Indeed, Amazon’s AMZN Jeff Bezos has broached finding a more physical presence while Google GOOG is rumored to be opening a flagship store in New York City as a marketing tool. Meanwhile hotels, malls, and even retailers like Home Depot HD and Target TGT are looking for ways to freshen up inventory and drive new foot traffic. Last year Storefront partnered with the New York Metropolitan Transportation Authority (MTA) to lease empty subway stalls and has also partnered with Kanye West to sell tour merchandise and National Geographic to display photography.
“Retail now is about the experience and connecting customers with makers or brands,” Eliason says. “The most effective way to do that is really through traditional conversations and getting to know the designer.”
Gonzalez, who also sits on the advisory board for Storefront, has worked in pop-up concepts since 2009, and has noticed her clientele shift from small and seasonal businesses that didn’t want to commit to long-term leases to a variety of fragrance, beauty, and technology companies exploring new products, promotions, and markets.
With more media channels than ever and as the e-commerce market grows larger, businesses are finding it harder to engage customers online. Social media companies like Facebook — which recently limited organic reach in its new News Feed algorithm — have caused ad prices to soar. Retailers are rethinking marketing strategy and finding alternative ways to create a brand lifestyle and build customer relationships.

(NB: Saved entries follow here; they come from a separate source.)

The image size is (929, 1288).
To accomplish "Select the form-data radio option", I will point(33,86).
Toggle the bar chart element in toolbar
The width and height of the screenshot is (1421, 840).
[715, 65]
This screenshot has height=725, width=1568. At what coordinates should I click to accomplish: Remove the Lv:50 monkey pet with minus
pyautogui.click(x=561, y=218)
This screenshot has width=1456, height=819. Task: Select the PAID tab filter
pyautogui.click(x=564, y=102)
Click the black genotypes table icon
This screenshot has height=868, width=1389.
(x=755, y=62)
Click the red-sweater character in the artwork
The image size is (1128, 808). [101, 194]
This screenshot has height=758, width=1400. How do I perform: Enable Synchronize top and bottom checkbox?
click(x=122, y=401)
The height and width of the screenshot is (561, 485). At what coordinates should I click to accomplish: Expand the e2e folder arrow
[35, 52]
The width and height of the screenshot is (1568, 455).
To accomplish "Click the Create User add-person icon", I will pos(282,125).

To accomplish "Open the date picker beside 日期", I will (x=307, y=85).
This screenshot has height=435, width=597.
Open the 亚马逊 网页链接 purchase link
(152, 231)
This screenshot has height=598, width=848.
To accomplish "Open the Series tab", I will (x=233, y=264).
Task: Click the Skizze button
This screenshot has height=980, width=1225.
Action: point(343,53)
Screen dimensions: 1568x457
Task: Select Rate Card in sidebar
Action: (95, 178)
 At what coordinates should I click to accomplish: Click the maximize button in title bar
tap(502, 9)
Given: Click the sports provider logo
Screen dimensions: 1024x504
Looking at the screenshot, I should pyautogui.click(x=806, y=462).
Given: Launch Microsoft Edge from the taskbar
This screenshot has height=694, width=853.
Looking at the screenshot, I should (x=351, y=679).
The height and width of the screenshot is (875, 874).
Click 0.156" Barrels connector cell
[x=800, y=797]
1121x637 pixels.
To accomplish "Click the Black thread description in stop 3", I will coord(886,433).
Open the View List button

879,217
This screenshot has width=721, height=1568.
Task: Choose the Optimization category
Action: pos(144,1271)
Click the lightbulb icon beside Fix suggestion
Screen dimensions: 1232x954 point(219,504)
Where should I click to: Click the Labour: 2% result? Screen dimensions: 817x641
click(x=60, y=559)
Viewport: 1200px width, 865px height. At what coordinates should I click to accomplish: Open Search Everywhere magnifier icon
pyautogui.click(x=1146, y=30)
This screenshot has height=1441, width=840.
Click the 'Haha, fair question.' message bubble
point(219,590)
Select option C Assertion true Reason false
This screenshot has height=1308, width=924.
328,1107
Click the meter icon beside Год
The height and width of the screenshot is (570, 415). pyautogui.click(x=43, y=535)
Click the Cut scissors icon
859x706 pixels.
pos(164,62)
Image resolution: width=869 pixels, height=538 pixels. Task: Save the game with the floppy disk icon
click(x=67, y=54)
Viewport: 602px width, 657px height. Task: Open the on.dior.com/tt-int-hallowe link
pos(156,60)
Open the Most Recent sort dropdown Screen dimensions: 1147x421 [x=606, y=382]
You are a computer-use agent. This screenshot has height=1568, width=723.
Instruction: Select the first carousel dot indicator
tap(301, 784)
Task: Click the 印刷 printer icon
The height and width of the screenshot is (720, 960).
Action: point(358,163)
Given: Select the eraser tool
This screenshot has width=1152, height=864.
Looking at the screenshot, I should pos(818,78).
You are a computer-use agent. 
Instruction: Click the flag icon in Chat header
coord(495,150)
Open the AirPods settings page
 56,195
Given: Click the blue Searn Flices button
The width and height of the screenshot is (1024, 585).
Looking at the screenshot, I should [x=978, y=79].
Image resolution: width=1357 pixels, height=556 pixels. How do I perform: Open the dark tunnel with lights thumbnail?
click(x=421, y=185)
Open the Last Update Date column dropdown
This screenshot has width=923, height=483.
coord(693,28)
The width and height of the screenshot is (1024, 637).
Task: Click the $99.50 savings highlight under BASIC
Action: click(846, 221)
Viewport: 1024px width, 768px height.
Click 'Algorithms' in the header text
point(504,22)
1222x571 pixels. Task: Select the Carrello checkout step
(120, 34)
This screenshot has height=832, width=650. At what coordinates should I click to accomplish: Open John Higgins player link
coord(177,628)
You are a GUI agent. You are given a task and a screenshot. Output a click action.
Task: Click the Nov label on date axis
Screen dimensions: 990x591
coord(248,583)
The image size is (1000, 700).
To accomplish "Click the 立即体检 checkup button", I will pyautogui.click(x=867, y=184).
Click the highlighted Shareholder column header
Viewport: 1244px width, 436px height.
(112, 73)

“It’s really becoming apart of their 360 strategy,” Gonzalez says of her clients. “They’re looking at marketing budgets a year ahead and pop-up shops is one of the verticals they’re factoring in.”
In fact, more brick-and-mortar businesses are leveraging the concept for faster exposure to test market new products, market research, or even build customer loyalty promotions. In February fashion house Marc Jacobs launched the Daisy Marc Jacobs Pop-Up Tweet Shop, where customers could snag fragrance samples and products in exchange for posting to Facebook, Twitter, or Instagram. Kellogg hosted a similar pop-up experience in 2012 in London. Other uses include educational components for beauty or technology brands looking to demonstrate a product or process that may not transpire online.
But online and offline brand strategy are not so different. Performance analytics companies such as ShopperTrak, mFour, and Euclid Analytics allow businesses to measure foot traffic, body heat, shoppers converting into sales as well as sending opt-in, dedicated messages to shoppers’ smartphones in-store. New technology can even help retailers determine pricing strategy, effective window displays, or which colors sell better — the same type of data marketers mine online
“It’s not about the sales you’re making right then and there, but it’s about all the information and data they’re learning about their pop-up space,” Gonzalez says. “That becomes a great marketing tool going forward when the store closes.”
Though pop-up shops may be the newest component to brand strategy, the trick will be keeping the temporary concept from becoming a fleeting trend.
“Brands will have to continue to evolve the hook in what they create in the space so it doesn’t become cliché,” she says. “As long as they focus on the experiential aspect, that’s why customers will come.”